<<<<
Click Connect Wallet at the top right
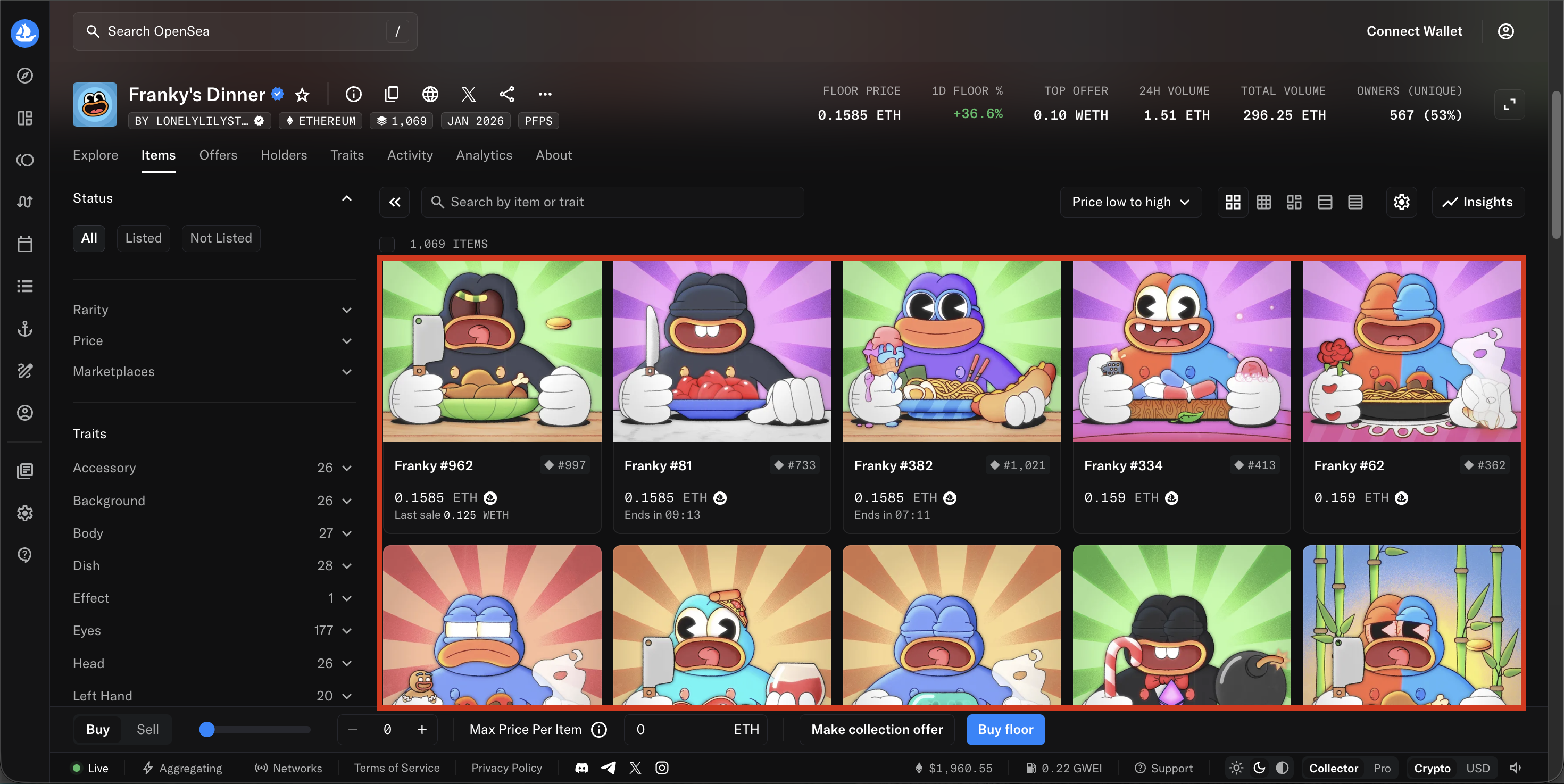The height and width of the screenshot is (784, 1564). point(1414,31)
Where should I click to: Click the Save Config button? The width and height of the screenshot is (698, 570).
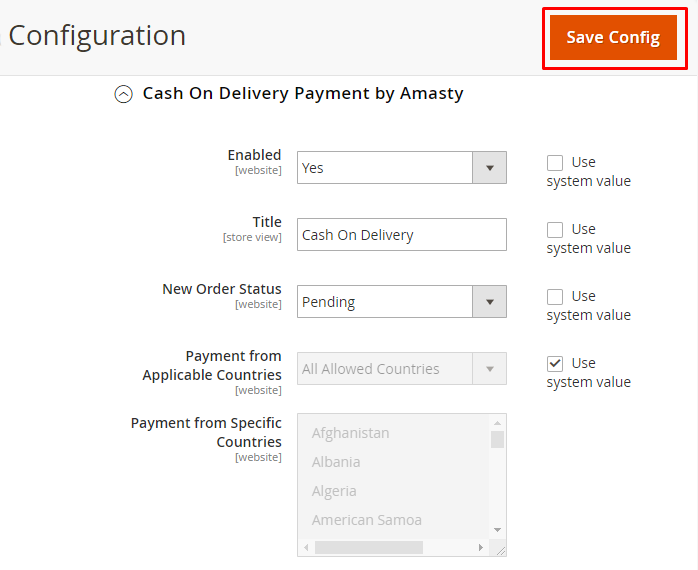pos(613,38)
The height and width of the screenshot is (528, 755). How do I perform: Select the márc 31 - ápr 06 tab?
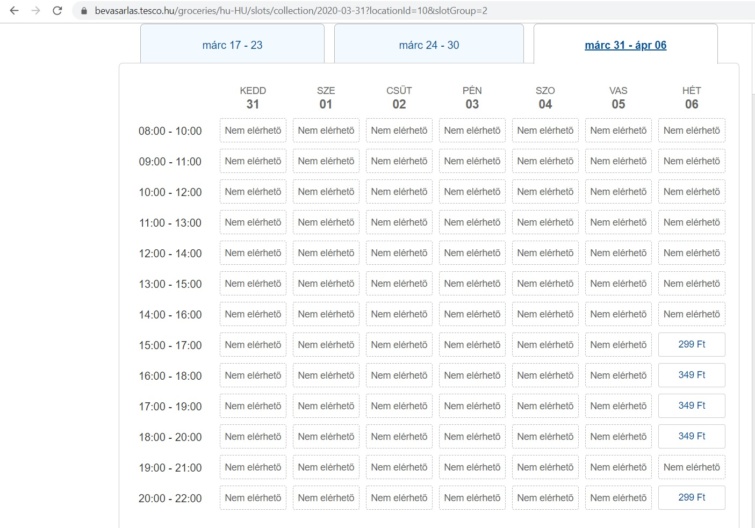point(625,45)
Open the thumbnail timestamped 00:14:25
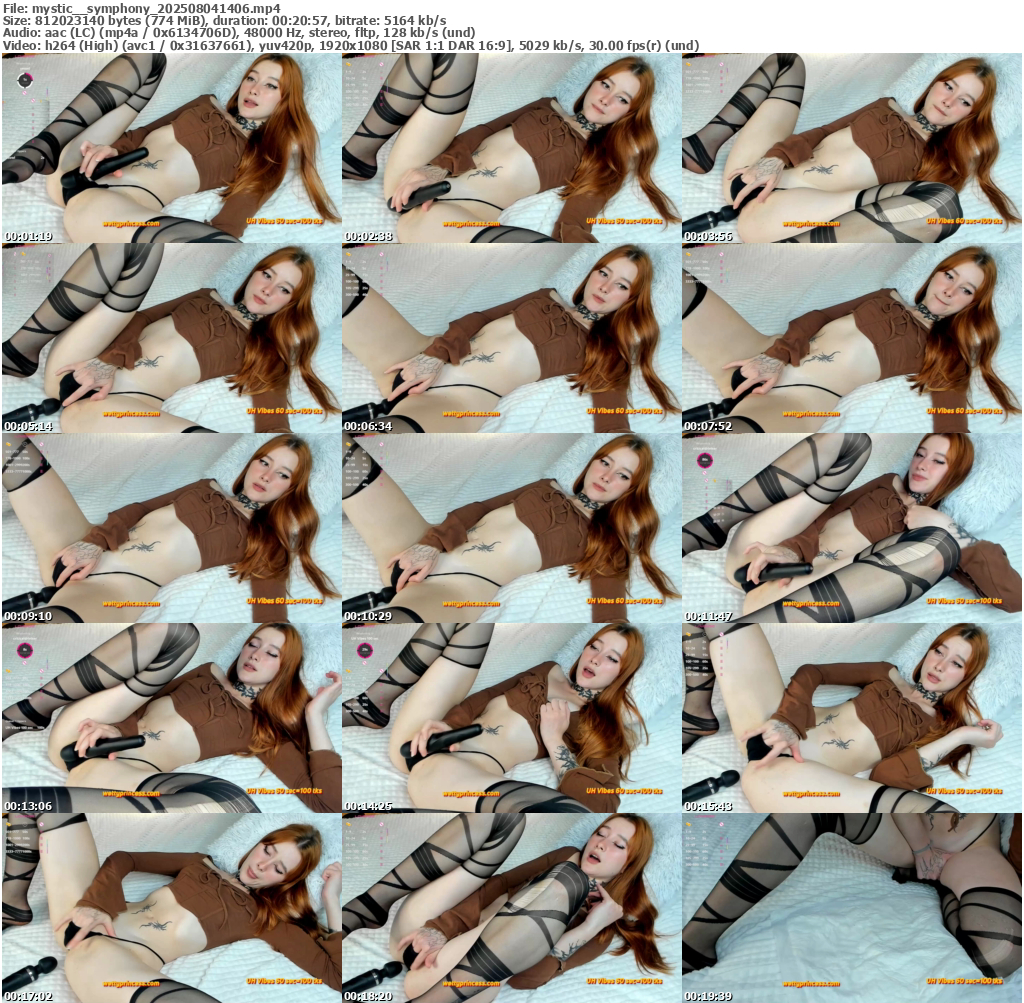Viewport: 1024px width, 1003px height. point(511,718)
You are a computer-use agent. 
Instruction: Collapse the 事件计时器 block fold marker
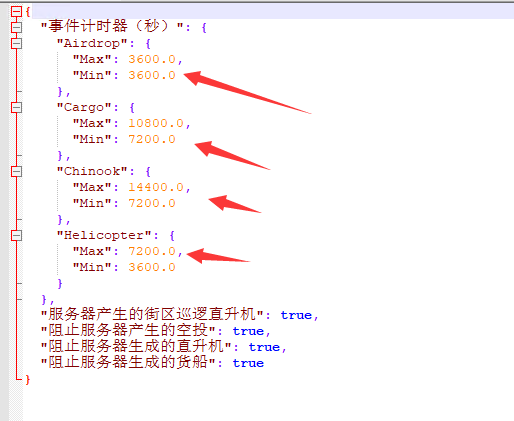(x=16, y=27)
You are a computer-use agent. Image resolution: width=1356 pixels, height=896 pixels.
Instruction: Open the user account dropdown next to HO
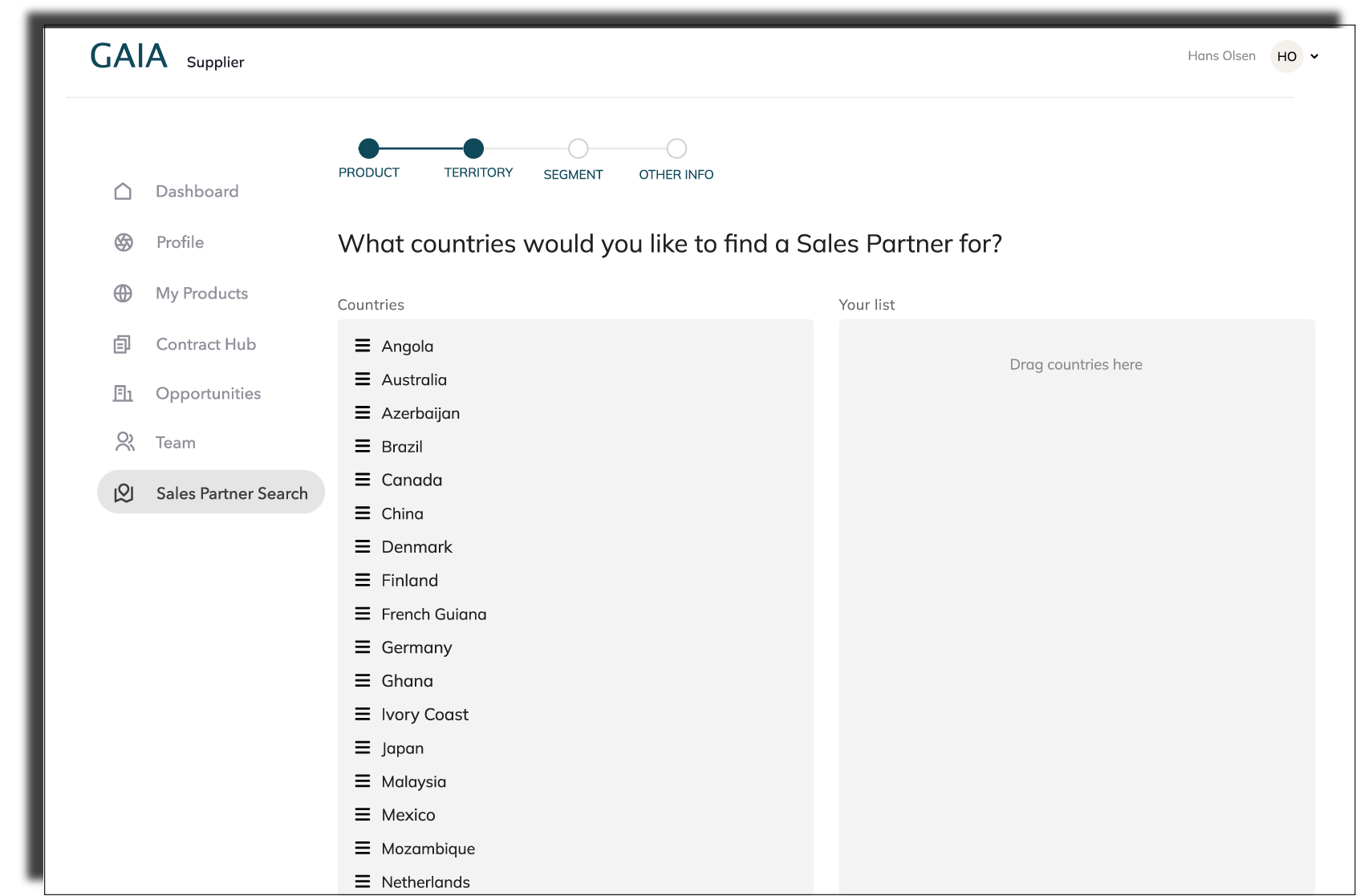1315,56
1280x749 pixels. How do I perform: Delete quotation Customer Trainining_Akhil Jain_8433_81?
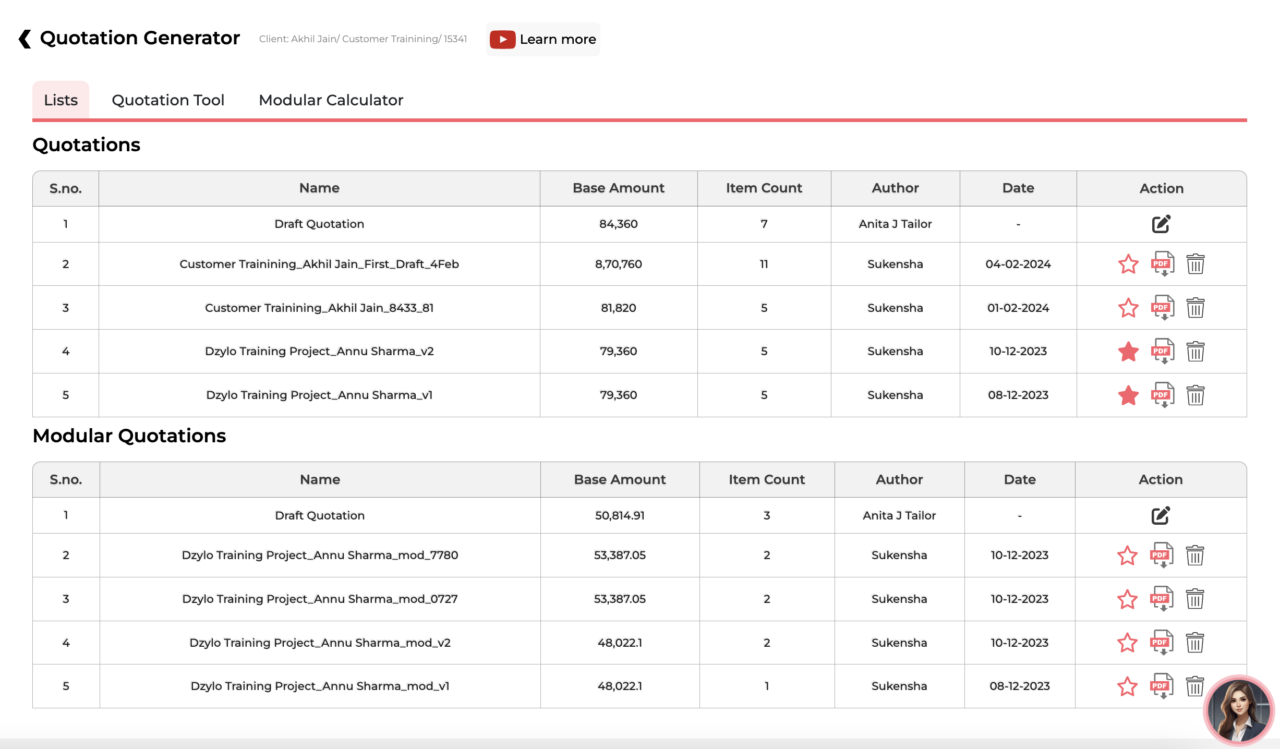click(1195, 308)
>>>>
Output the lines of the rows above as a Markdown table with the columns No. and Text. Number each line under No., put its words under Text, skip blank lines, and leave the pictures out.

> _Result of this task_:
| No. | Text |
|---|---|
| 1 | Click Connect Wallet at the top right |
| 2 | The height and width of the screenshot is (784, 1564). point(1414,31) |
| 3 | Where should I click to: Click the Save Config button? The width and height of the screenshot is (698, 570). |
| 4 | pos(613,38) |
| 5 | The height and width of the screenshot is (528, 755). How do I perform: Select the márc 31 - ápr 06 tab? |
| 6 | point(625,45) |
| 7 | Open the thumbnail timestamped 00:14:25 |
| 8 | Viewport: 1024px width, 1003px height. point(511,718) |
| 9 | You are a computer-use agent.  |
| 10 | Instruction: Collapse the 事件计时器 block fold marker |
| 11 | (x=16, y=27) |
| 12 | You are a computer-use agent. Image resolution: width=1356 pixels, height=896 pixels. |
| 13 | Instruction: Open the user account dropdown next to HO |
| 14 | 1315,56 |
| 15 | 1280x749 pixels. How do I perform: Delete quotation Customer Trainining_Akhil Jain_8433_81? |
| 16 | click(1195, 308) |